During a geocaching hunt, GPS co-ordinates help the geocachers find household containers, known as geocaches, hidden somewhere in the great outdoors. When they find them, they register the find in a logbook and then share their experience with the geocaching community online.
Head of digital technology at Papatoetoe High School, Gerard Mac Manus, led a group keen to try out the technology at the PPTA professional conference in Wellington last month.
MacManus’ Get Lost geocaching project is an innovative take on the MoE’s guidelines on education outside the classroom – a way of working with technology outside school walls.
“ I have a passion for technology and I am keen to share this with teachers,” he says.
After attending an “exciting” geocaching workshop, he began to make connections with the directions for learning in the New Zealand curriculum.
MacManus, who has a background of orienteering, hopes to bring the skills of the old treasure hunt back to NZ classrooms.
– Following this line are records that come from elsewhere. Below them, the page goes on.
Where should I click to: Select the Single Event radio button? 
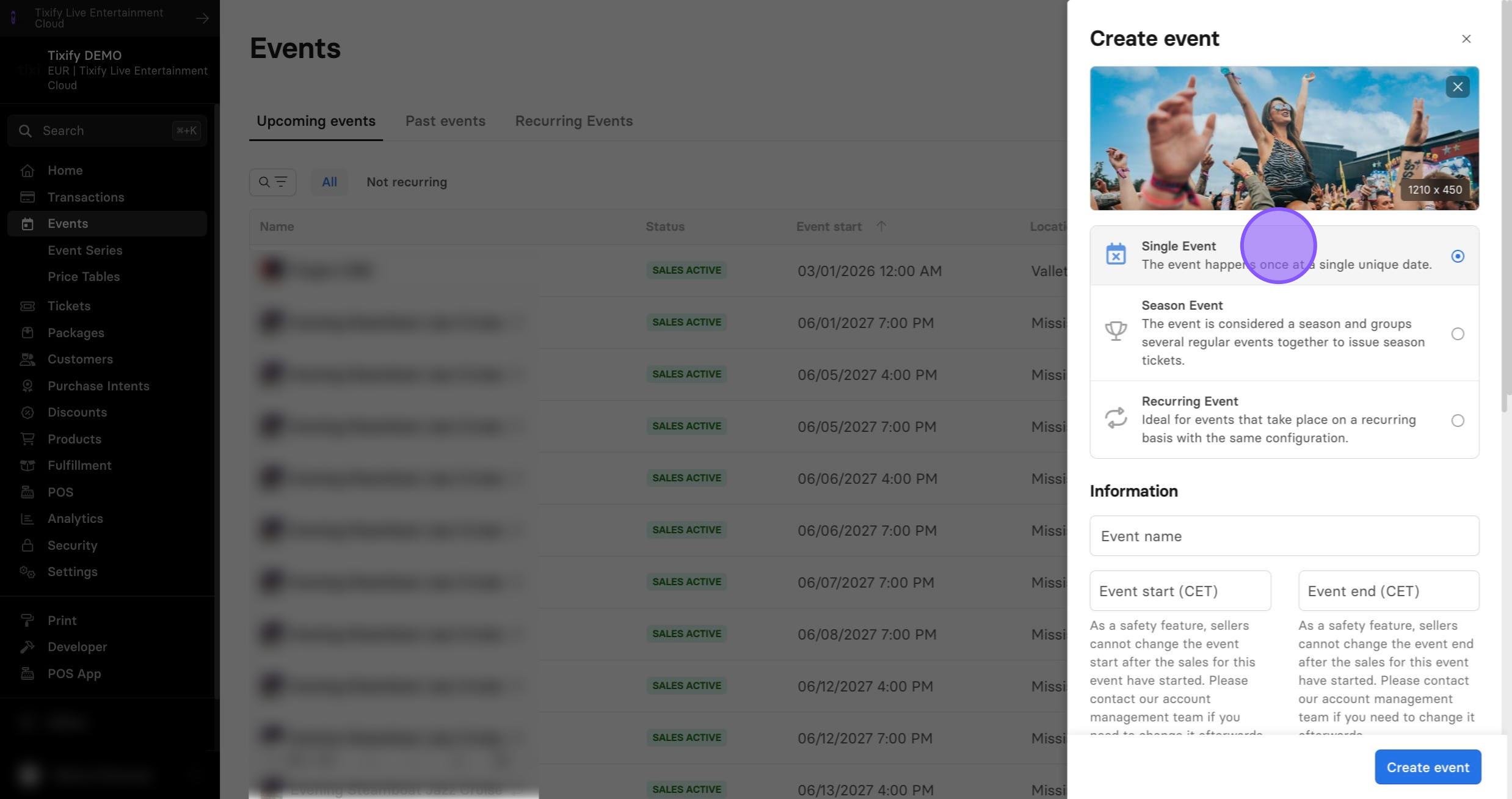(x=1457, y=256)
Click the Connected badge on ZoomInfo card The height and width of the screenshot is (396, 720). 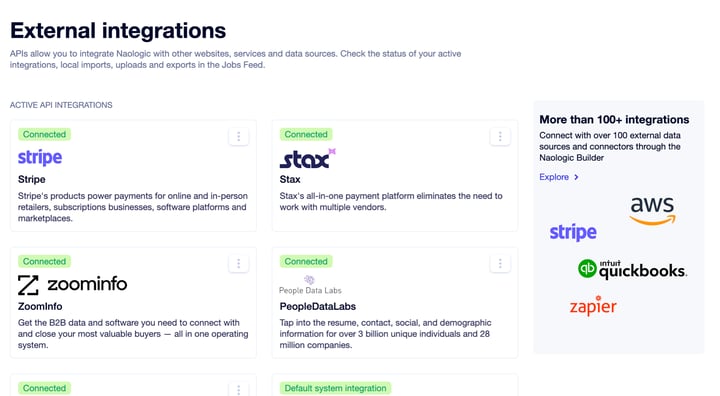[45, 261]
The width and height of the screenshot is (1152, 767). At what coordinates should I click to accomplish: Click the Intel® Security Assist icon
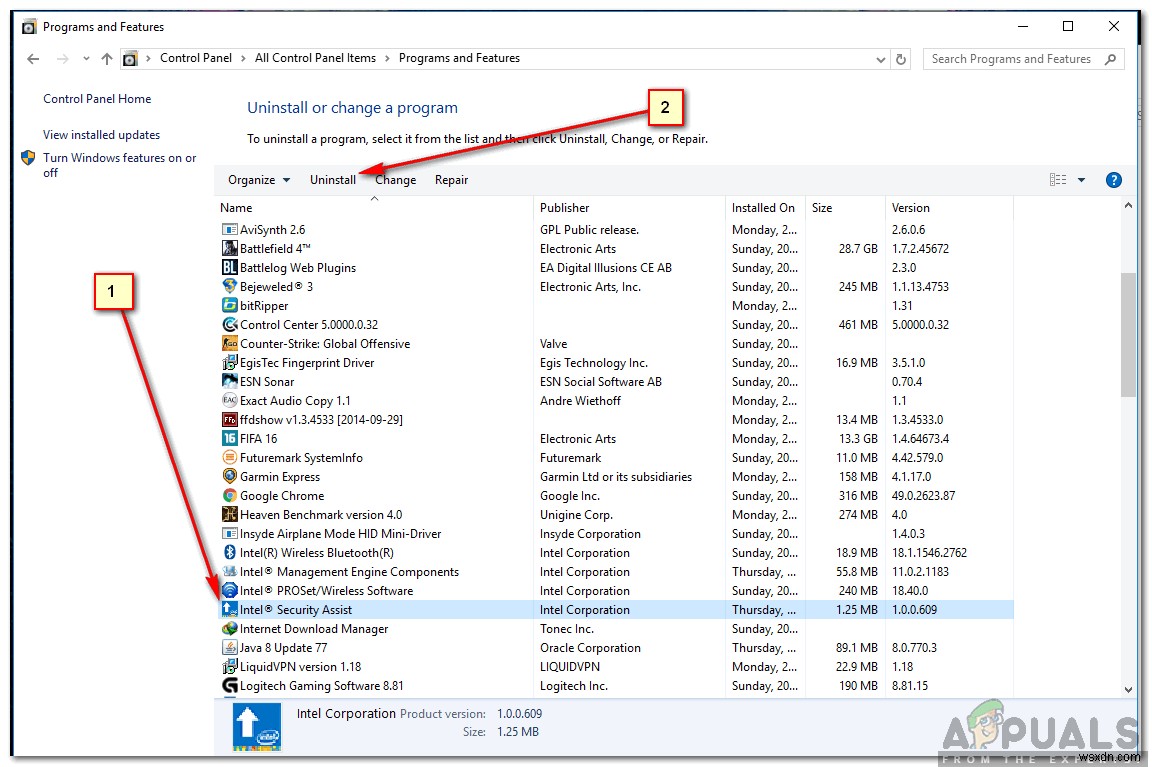pos(230,609)
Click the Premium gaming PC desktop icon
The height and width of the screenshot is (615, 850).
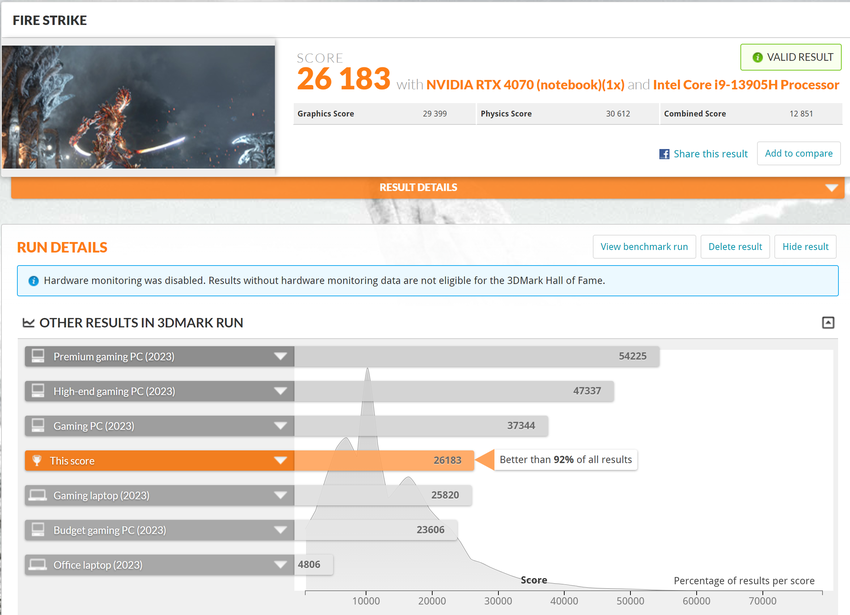click(x=38, y=356)
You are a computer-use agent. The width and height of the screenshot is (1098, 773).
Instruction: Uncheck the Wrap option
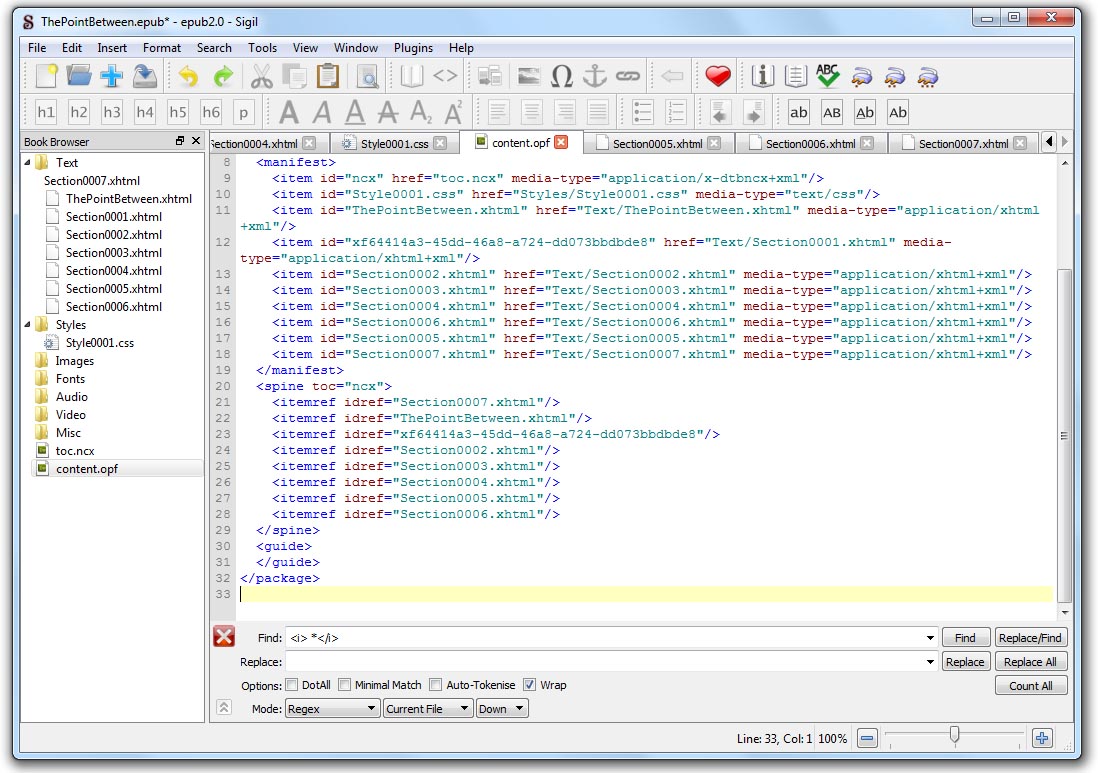click(530, 685)
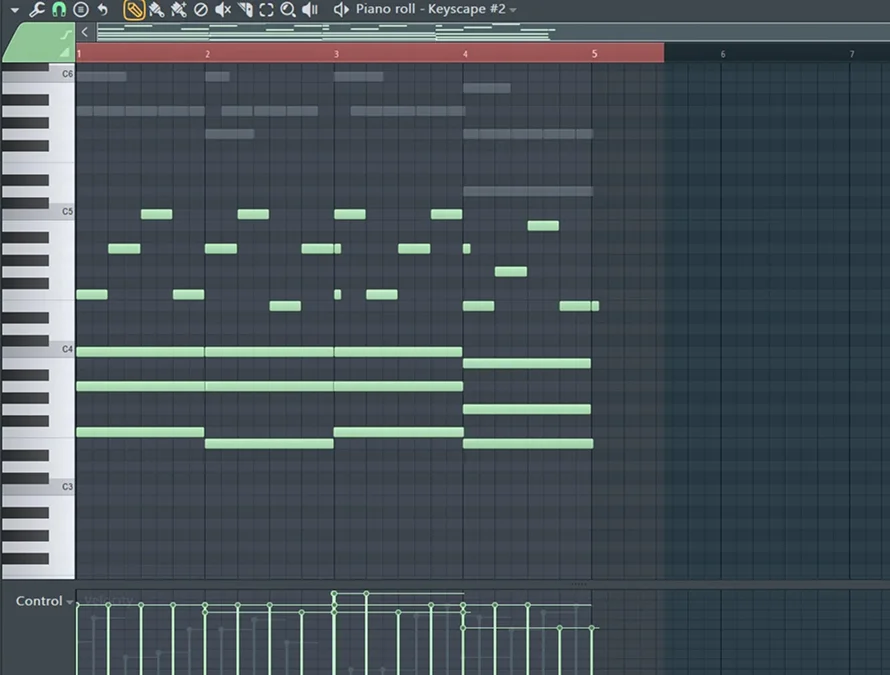Click bar 3 in the timeline ruler
The height and width of the screenshot is (675, 890).
pyautogui.click(x=336, y=53)
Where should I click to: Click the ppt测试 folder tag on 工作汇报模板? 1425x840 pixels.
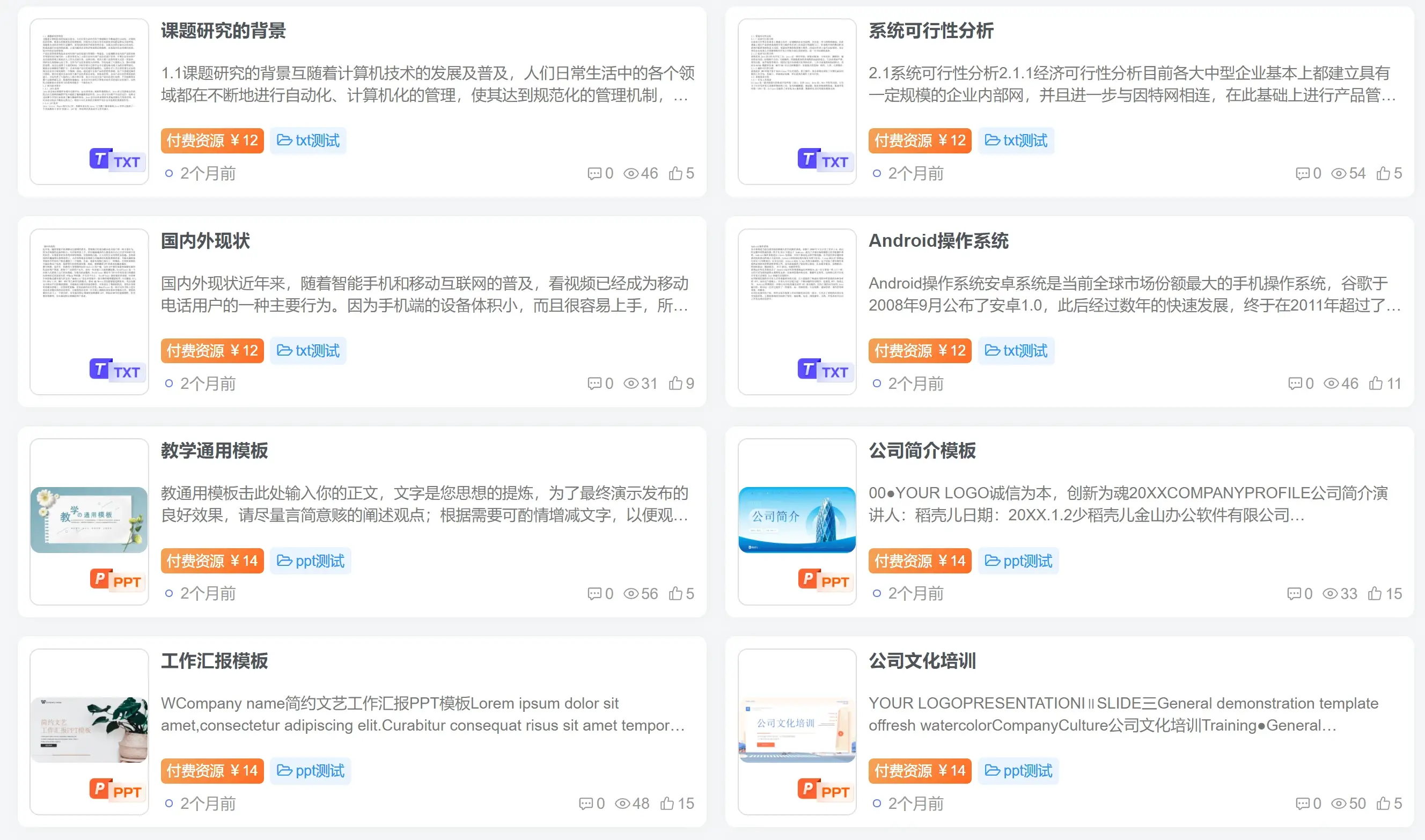click(x=310, y=771)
He says the combination of technology and outdoor adventure will enhance learning.
Students have to solve technological puzzles and questions through map reading, locating GPS waypoints and marking where they are on the map.
Self-perseverance and self-motivation to complete the puzzles and caches are key factors in the project. MacManus says it was amazing to see how students related to others, looking after each other and the teachers.
Catherine Swain, a Hobsonville resident, manages a geocaching online store and has been a fanatic for the past two years. She thinks geocaching is a fantastic way to engage students in outdoor learning.
“It is amazing how much you learn,” she says.
“I have never been too hot on the compass, but now I can track long distances.”
She says geocaching has also improved her observation skills and is a great way to stay active.
Swain says a major part of geocaching is the environment. “A lot of geocaches are [hidden] at parks and beaches where there is a lot of rubbish, so you take a bag with you and pick up the rubbish.”
Geocaching offers different levels of difficulty. Level one is an easy terrain everyone can do; at level five geocachers must climb mountains or cross rivers.
The pastime has become a worldwide phenomenon since it started in the United States 10 years ago.
According to the geocaching.com website around 1.3 million geocaches are hidden in more than 100 countries and an estimated two million adventurers hunt for them.
The containers vary in size, from thumbnail size to big lunchboxes and are hidden anywhere in public – except underground.